_WORK TO BE COMPLETED_: Could every entry be set down once more, exactly as given?
BEGIN EXTRACTED MATERIAL
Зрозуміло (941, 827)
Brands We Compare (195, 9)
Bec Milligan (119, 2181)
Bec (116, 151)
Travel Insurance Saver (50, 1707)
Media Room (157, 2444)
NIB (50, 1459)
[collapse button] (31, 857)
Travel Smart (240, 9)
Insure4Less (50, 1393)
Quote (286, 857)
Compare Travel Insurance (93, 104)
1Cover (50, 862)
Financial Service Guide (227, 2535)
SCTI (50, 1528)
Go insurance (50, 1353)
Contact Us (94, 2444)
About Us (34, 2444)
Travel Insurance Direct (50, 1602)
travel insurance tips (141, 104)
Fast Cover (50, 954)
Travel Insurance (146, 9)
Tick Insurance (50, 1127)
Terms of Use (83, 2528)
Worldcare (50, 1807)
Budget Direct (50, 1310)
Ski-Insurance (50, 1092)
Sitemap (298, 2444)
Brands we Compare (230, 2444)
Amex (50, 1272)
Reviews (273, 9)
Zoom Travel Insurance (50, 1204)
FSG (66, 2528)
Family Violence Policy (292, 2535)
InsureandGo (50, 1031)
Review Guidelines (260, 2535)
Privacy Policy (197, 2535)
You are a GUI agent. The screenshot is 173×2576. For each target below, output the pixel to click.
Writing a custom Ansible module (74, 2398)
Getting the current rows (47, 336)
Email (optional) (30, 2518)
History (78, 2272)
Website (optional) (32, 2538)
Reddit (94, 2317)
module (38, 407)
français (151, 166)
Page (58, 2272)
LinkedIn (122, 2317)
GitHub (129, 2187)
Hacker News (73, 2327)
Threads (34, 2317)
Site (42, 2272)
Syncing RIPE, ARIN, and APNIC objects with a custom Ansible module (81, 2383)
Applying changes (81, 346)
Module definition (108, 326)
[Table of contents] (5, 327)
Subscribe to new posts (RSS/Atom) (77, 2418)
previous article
END EXTRACTED MATERIAL
_SOLUTION TO THE PROBLEM_:
Зрозуміло (941, 827)
Brands We Compare (195, 9)
Bec Milligan (119, 2181)
Bec (116, 151)
Travel Insurance Saver (50, 1707)
Media Room (157, 2444)
NIB (50, 1459)
[collapse button] (31, 857)
Travel Smart (240, 9)
Insure4Less (50, 1393)
Quote (286, 857)
Compare Travel Insurance (93, 104)
1Cover (50, 862)
Financial Service Guide (227, 2535)
SCTI (50, 1528)
Go insurance (50, 1353)
Contact Us (94, 2444)
About Us (34, 2444)
Travel Insurance Direct (50, 1602)
travel insurance tips (141, 104)
Fast Cover (50, 954)
Travel Insurance (146, 9)
Tick Insurance (50, 1127)
Terms of Use (83, 2528)
Worldcare (50, 1807)
Budget Direct (50, 1310)
Ski-Insurance (50, 1092)
Sitemap (298, 2444)
Brands we Compare (230, 2444)
Amex (50, 1272)
Reviews (273, 9)
Zoom Travel Insurance (50, 1204)
FSG (66, 2528)
Family Violence Policy (292, 2535)
InsureandGo (50, 1031)
Review Guidelines (260, 2535)
Privacy Policy (197, 2535)
You are a GUI agent. The screenshot is 173×2576. For each target below, output the pixel to click.
Writing a custom Ansible module (74, 2398)
Getting the current rows (47, 336)
Email (optional) (30, 2518)
History (78, 2272)
Website (optional) (32, 2538)
Reddit (94, 2317)
module (38, 407)
français (151, 166)
Page (58, 2272)
LinkedIn (122, 2317)
GitHub (129, 2187)
Hacker News (73, 2327)
Threads (34, 2317)
Site (42, 2272)
Syncing RIPE, ARIN, and APNIC objects with a custom Ansible module (81, 2383)
Applying changes (81, 346)
Module definition (108, 326)
[Table of contents] (5, 327)
Subscribe to new posts (RSS/Atom) (77, 2418)
previous article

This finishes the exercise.